Problem statement: Both the line below containing "โหลดเพิ่มเติม (152, 1789)" and the line containing "outubro (496, 2271)", along with every line between them, should be repeated exactly; no other line belongs in the answer.

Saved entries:
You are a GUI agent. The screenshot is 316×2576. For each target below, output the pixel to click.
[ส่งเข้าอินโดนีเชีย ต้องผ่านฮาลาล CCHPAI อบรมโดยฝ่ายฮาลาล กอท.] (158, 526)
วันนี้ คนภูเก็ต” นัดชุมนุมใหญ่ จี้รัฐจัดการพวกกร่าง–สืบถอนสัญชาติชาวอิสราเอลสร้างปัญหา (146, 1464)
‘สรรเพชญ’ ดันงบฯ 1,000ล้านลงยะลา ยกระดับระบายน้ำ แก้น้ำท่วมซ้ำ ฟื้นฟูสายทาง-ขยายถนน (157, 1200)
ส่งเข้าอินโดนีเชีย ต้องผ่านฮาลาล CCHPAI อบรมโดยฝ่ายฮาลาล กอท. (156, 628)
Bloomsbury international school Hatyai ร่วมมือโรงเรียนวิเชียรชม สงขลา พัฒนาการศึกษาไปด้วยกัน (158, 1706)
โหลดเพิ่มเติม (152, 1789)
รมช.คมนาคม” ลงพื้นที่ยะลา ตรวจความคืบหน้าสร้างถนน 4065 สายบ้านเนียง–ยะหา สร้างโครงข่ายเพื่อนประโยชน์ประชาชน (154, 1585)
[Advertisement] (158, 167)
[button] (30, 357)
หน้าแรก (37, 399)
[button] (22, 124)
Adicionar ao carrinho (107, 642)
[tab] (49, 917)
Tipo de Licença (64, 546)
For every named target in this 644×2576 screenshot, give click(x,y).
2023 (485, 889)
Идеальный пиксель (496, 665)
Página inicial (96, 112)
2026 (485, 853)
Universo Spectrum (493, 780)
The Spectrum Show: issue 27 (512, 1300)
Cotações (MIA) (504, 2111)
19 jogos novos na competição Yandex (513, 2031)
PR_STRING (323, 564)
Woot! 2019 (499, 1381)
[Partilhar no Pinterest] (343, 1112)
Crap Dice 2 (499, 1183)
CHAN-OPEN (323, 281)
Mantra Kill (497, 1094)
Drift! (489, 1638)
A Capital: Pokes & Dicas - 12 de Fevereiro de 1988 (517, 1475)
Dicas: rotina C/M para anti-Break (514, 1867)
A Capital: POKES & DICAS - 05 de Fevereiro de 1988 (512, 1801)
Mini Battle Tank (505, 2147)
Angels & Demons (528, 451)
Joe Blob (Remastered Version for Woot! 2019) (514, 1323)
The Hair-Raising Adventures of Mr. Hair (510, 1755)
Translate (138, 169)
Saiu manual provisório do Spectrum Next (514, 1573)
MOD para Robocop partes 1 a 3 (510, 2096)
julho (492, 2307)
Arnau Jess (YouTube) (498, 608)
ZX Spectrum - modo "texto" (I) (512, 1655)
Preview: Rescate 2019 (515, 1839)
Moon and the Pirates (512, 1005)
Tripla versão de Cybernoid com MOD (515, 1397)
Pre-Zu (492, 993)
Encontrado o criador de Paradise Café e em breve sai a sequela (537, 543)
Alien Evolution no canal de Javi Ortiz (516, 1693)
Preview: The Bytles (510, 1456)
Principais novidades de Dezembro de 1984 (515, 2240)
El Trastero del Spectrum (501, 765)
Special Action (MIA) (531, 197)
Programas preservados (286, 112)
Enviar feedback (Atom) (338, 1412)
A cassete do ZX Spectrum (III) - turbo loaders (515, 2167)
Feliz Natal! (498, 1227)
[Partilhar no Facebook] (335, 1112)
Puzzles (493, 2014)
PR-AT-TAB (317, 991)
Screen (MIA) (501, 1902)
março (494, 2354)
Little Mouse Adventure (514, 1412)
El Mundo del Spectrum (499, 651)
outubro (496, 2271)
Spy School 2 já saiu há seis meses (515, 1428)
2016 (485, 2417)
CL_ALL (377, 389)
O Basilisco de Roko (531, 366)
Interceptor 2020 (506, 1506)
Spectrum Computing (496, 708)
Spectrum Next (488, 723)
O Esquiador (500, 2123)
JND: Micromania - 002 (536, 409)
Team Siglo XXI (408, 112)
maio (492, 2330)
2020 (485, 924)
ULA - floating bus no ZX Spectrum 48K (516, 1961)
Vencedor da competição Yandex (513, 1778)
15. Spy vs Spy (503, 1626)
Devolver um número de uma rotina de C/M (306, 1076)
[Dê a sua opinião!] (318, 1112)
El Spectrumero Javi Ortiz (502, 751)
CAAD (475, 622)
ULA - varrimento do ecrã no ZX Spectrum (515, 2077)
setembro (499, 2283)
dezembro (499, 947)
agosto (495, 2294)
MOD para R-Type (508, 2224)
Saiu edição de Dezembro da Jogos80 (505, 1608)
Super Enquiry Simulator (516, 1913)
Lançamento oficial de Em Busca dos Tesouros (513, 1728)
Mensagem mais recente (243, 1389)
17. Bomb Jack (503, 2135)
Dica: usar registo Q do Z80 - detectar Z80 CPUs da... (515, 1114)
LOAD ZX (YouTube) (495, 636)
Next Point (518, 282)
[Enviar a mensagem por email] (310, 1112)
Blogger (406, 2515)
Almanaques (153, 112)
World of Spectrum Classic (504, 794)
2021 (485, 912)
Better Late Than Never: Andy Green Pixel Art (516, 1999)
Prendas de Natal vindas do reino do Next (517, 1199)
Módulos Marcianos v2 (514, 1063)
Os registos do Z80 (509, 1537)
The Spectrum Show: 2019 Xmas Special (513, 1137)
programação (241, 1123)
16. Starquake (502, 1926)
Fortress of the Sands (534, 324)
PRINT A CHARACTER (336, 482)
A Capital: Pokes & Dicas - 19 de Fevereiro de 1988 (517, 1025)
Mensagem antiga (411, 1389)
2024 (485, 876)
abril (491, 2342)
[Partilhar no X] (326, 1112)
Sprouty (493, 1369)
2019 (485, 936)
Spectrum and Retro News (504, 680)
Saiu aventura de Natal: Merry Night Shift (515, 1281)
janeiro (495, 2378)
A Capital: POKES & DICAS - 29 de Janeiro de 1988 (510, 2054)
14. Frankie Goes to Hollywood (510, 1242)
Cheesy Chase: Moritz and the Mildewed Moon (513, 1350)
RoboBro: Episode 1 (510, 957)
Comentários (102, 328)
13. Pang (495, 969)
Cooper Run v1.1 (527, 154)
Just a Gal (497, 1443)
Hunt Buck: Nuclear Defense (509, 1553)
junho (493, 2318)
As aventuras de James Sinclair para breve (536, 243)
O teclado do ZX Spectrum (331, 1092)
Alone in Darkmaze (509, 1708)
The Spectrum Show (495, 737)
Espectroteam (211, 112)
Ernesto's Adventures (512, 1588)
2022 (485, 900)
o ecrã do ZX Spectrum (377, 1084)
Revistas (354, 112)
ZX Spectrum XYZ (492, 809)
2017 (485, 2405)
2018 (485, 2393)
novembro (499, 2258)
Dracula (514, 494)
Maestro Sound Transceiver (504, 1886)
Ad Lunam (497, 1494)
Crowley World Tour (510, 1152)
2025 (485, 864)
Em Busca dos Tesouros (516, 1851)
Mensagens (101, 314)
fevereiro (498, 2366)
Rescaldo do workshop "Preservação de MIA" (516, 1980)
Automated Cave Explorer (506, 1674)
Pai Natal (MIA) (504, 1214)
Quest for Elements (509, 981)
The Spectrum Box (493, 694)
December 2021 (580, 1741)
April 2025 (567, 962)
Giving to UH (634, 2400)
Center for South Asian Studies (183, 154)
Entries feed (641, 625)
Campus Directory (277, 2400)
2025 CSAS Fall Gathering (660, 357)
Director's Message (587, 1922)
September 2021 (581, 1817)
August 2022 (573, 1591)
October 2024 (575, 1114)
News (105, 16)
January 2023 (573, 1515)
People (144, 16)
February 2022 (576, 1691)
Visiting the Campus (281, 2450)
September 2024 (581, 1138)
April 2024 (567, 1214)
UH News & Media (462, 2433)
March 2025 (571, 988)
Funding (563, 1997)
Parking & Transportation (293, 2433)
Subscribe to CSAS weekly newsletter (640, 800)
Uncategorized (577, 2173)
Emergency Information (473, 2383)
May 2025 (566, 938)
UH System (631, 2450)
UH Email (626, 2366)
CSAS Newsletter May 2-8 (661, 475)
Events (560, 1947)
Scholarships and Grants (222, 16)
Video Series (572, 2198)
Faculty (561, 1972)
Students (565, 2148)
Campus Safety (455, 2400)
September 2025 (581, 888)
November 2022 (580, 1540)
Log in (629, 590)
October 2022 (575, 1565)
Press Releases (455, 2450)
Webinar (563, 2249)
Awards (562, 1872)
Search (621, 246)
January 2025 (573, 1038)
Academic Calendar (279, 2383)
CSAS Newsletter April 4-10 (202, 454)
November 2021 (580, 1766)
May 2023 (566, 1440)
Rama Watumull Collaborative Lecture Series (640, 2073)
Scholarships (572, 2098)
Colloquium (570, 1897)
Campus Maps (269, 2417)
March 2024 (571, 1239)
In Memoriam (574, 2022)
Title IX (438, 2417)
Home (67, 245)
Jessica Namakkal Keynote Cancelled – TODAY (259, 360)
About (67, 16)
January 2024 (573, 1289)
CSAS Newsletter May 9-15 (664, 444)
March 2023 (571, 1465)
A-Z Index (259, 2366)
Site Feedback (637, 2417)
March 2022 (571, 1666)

Task solution:
โหลดเพิ่มเติม (152, 1789)
รมช.คมนาคม” ลงพื้นที่ยะลา ตรวจความคืบหน้าสร้างถนน 4065 สายบ้านเนียง–ยะหา สร้างโครงข่ายเพื่อนประโยชน์ประชาชน (154, 1585)
[Advertisement] (158, 167)
[button] (30, 357)
หน้าแรก (37, 399)
[button] (22, 124)
Adicionar ao carrinho (107, 642)
[tab] (49, 917)
Tipo de Licença (64, 546)
For every named target in this 644×2576 screenshot, give click(x,y).
2023 (485, 889)
Идеальный пиксель (496, 665)
Página inicial (96, 112)
2026 (485, 853)
Universo Spectrum (493, 780)
The Spectrum Show: issue 27 (512, 1300)
Cotações (MIA) (504, 2111)
19 jogos novos na competição Yandex (513, 2031)
PR_STRING (323, 564)
Woot! 2019 (499, 1381)
[Partilhar no Pinterest] (343, 1112)
Crap Dice 2 (499, 1183)
CHAN-OPEN (323, 281)
Mantra Kill (497, 1094)
Drift! (489, 1638)
A Capital: Pokes & Dicas - 12 de Fevereiro de 1988 (517, 1475)
Dicas: rotina C/M para anti-Break (514, 1867)
A Capital: POKES & DICAS - 05 de Fevereiro de 1988 (512, 1801)
Mini Battle Tank (505, 2147)
Angels & Demons (528, 451)
Joe Blob (Remastered Version for Woot! 2019) (514, 1323)
The Hair-Raising Adventures of Mr. Hair (510, 1755)
Translate (138, 169)
Saiu manual provisório do Spectrum Next (514, 1573)
MOD para Robocop partes 1 a 3 (510, 2096)
julho (492, 2307)
Arnau Jess (YouTube) (498, 608)
ZX Spectrum - modo "texto" (I) (512, 1655)
Preview: Rescate 2019 (515, 1839)
Moon and the Pirates (512, 1005)
Tripla versão de Cybernoid com MOD (515, 1397)
Pre-Zu (492, 993)
Encontrado o criador de Paradise Café e em breve sai a sequela (537, 543)
Alien Evolution no canal de Javi Ortiz (516, 1693)
Preview: The Bytles (510, 1456)
Principais novidades de Dezembro de 1984 (515, 2240)
El Trastero del Spectrum (501, 765)
Special Action (MIA) (531, 197)
Programas preservados (286, 112)
Enviar feedback (Atom) (338, 1412)
A cassete do ZX Spectrum (III) - turbo loaders (515, 2167)
Feliz Natal! (498, 1227)
[Partilhar no Facebook] (335, 1112)
Puzzles (493, 2014)
PR-AT-TAB (317, 991)
Screen (MIA) (501, 1902)
março (494, 2354)
Little Mouse Adventure (514, 1412)
El Mundo del Spectrum (499, 651)
outubro (496, 2271)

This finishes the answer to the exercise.